Partai Islam Jangan Jadi Gelembung
By: Abul Ezz
Kamis, 12 Desember 2013
0
pkssiak.org - Sistem demokrasi di Indonesia
yang menyelenggarakan pemilihan langsung dari presiden hingga kepala
desa membuat iklim politik di negeri ini selalu hangat. Positifnya,
perang gagasan berupa dialektika dan debat terbuka menjadi kultur yang
mencerdaskan masyarakat. Negatifnya, ongkos politik sangat mahal karena
perhelatan pemilihan tak melulu soal adu ide, tapi lebih banyak pada
pencitraan dan masih tersisa politik uang.
Sebagai kontestan politik, Partai Islam tentu saja punya kepentingan untuk memenangkan pemilihan-pemilihan itu. Karena itu amunisi berupa ide, wacana dan marketing politik harus dipersiapkan.
Menengok ke belakang pada pemilu 2004 lalu, partai Islam PKS pernah "memenangkan" wacana dengan slogannya "Bersih dan Peduli."
Saat itu PKS menjadi media darling dengan kepolosannya dan harapan masyarakat yang masih hangat terhadap reformasi. PKS dianggap menjadi bagian penggerak reformasi dan menjaring 7% lebih pemilih yang berharap dan mengakui "kebersihan" partai ini. Terdapat lonjakan suara hingga 300% lebih. Pencitraannya tak dibuat-buat, hanya berupa kepolosan dan kejujuran yang dirasakan oleh publik.
Tapi saat itu berapa banyak sih kader PKS? Saya tak punya datanya karena tentu saja jumlah kader bukan hal yang publishable bagi masyarakat.
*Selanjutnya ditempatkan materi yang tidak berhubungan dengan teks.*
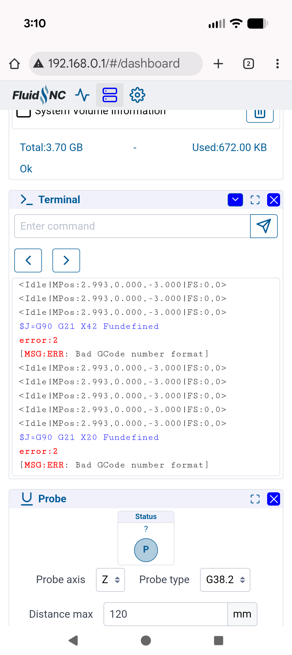Switch to the dashboard panels tab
Namun saya yakin andai hanya kadernya saja yang memilih PKS, perolehannya tak sampai 1%.
Saat itu terjadi "penggelembungan" suara, dalam artian rasio antara voter dan jumlah kader begitu besar. Pada momen itu, hal ini menguntungkan. Tapi dengan tipe massa mengambang dan pemilih yang menaruh harapan begitu besar - di mana kekecewaan begitu dekat dengan harapan, maka hal ini bisa menjadi bumerang pada jangka panjang. Para pemilih yang tidak "setia" ini cukup sulit di-maintain.
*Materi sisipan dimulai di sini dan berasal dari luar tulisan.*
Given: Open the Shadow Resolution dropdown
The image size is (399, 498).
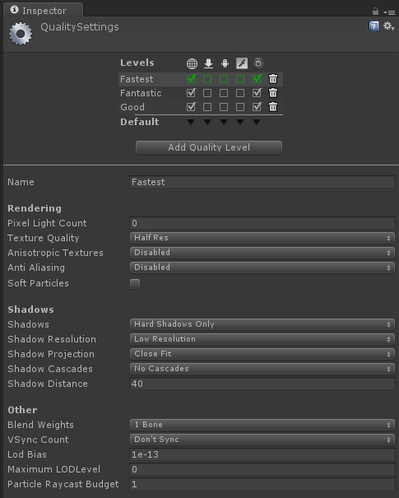Looking at the screenshot, I should [x=262, y=339].
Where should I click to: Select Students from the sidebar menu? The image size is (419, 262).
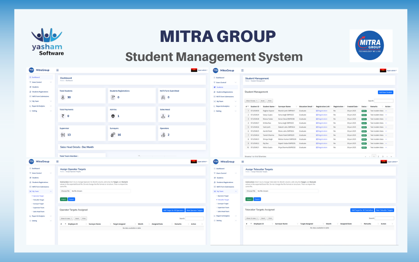(219, 87)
Fenomena buble voter ini sudah tampak pada partai sekuler PDIP. Sempat meraih 33% suara, pemilu terakhir hanya 12% suara. Karena harapan itu begitu dekat dengan kekecewaan. Dan tipikal masyarakat kita yang instant, terbawa pula dalam politik. Ingin cepat-cepat terlihat perubahan. Lagi pula memang minim (bila tak mau dibilang tak ada) perubahan yang baik saat Megawati memimpin. Wajar bila suara PDIP terus anjlok.
Saat ini fenomena "mengharap-harap" muncul lagi dengan objectnya adalah Jokowi dari PDIP. Sejumlah survey mengatakan PDIP meraih suara terbanyak bila pemilu diadakan sekarang. Inilah fenomena gelembung yang tertiup kembali.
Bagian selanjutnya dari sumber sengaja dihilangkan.